I think what I love most about Sylvia Townsend Warner’s Letters (which I will eventually – probably – discuss at length) are the glimpses they give into her wonderfully imaginative, unconfined mind.  She bounces from topic to topic with absolute grace and indulges in delightful flights of whimsy.  Getting a letter from her must have been like receiving a present.  Speaking of presents…

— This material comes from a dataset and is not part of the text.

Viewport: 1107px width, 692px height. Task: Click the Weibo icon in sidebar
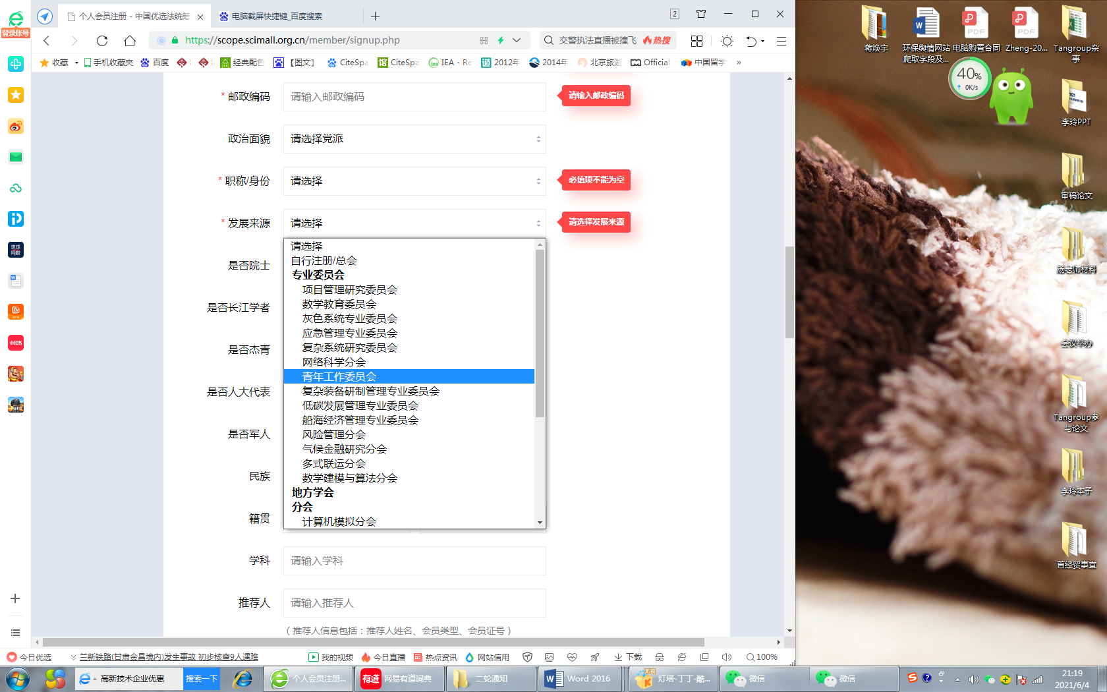pos(16,127)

One of the topics she returns to again and again are the characters created by Jane Austen.  She loved Austen’s novels (she even wrote a book about them) and was as comfortable with Austen’s characters as with her own friends and family.  So comfortable, in fact, that she knew just how they behaved in their post-novel lives – and how they compared to her own real-life acquaintances, as she explained in a letter to her friend George Plank:

…you have the nicest hand with a parcel.  I can’t think of anyone to match you in parcelling except perhaps Henry Tilney, to whom I attribute all the graces.  Mr Knightley’s parcels would never come undone, true; but think of all the paper & string involved.  Elinor had to do up all Edward’s; Edward required a good deal of buttoning and unbuttoning, though she enjoyed his dependence on her: the butler did all Marianne’s & Colonel Brandon’s.  Mr Darcy did exactly three parcels a year, for Lizzy’s birthday, for New Year’s day, & for their wedding anniversary.  The product was excellent, but he took hours to achieve it.  And locked the library door.  (7 April 1961)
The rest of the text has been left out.